Pity Is Not Enough
- First edition
- Author: Josephine Herbst
- Cover artist: KLI & M
- Language: English
- Genre: Semi-autobiography, Modernist literature
- Publisher: Harcourt Brace
- Publication date: 1933
- Publication place: United States
- Media type: Print (hardback)
- Followed by: The Executioner Waits

= Pity Is Not Enough =

1933 novel by Josephine Herbst

Pity Is Not Enough is a 1933 semi-autobiographical modernist novel by American author Josephine Herbst and the first book in her Trexler family trilogy. It is followed by The Executioner Waits (1934), and Rope of Gold (1939). The novels interrelate United States history from Reconstruction to the Great Depression with Herbst's family history, reflecting the ideological crises of the early twentieth century. The trilogy has been compared with John Dos Passos's major work, the U.S.A. trilogy, which was published in the same decade.
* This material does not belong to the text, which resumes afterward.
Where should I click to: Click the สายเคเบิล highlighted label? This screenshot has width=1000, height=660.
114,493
==Origins and inspiration==
Many characters in the trilogy are inspired by Herbst's family including Victoria, the main character, which is based on Herbst herself, and Joe, inspired by her father. A majority of the political events and themes represented in the novel and its sequels are based on experiences stemming from Herbst's prior work as a Leftist journalist, which was published in The New Masses and The Nation.
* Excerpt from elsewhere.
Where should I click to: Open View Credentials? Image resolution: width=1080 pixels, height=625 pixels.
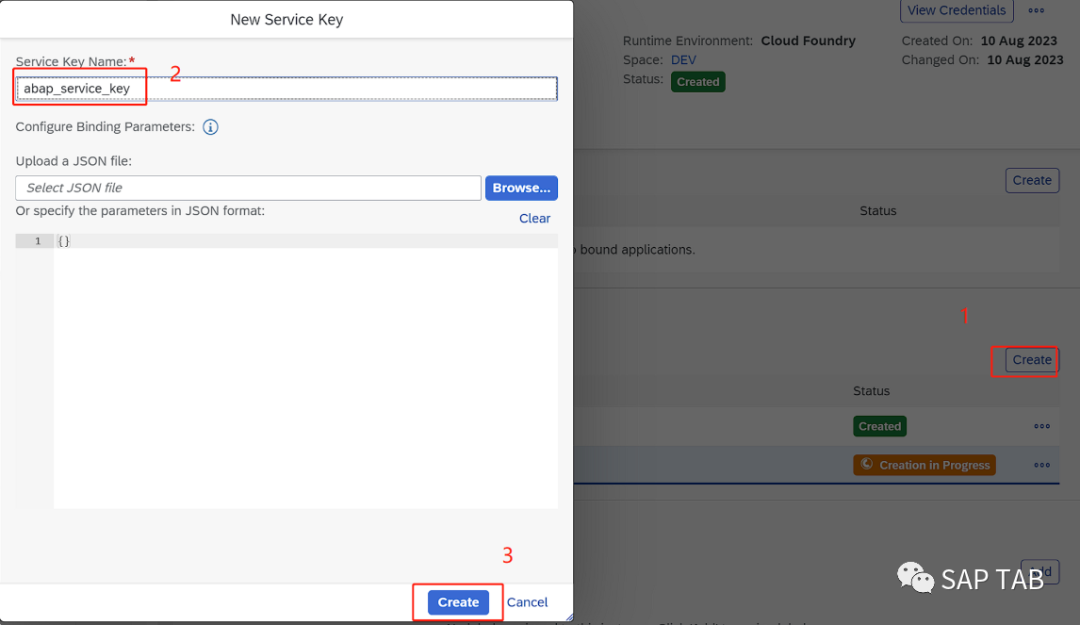[956, 10]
As for the novel's themes and the related title, Herbst wrote of her characters: "pity cannot save them. . . . The old standbys . . . religion, respectability, are so many straw bridges."

==Plot introduction==
Pity Is Not Enough follows the Trexlers' history after the American Civil War and before World War I. While the main narrative focuses on the Trexler family, the chronology is often disrupted by inter-chapters focusing on Victoria's childhood.

Victoria recalls her mother, Catherine, telling the story of her unfortunate brother Joe Trexler, a man who had left his family's home in Philadelphia to work as a carpetbagger in Reconstruction-era Georgia. When trouble began to hound him, he escaped first to Canada, where he made acquaintances with the Governor of Georgia, and then returned home for a short while. He manages to escape from the local law by moving again, this time to the west where he joined the gold rush in the Black Hills in Dakota Territory.

Future promises of financial success do not become fruitful for Joe or for the majority of his family. His favorite sister Catherine dies relatively young, his two other sisters marry failures who are unable to support them properly, and his younger brother, Aaron, becomes a moderate success but is relatively unhappy. His youngest brother, David, does have some success. Over time Joe slowly falls into dementia. Victoria eventually comes to the conclusion that her Uncle Joe's failure, like her father's failure in business, is not due to personal shortcomings, but to capitalist economic forces beyond their control.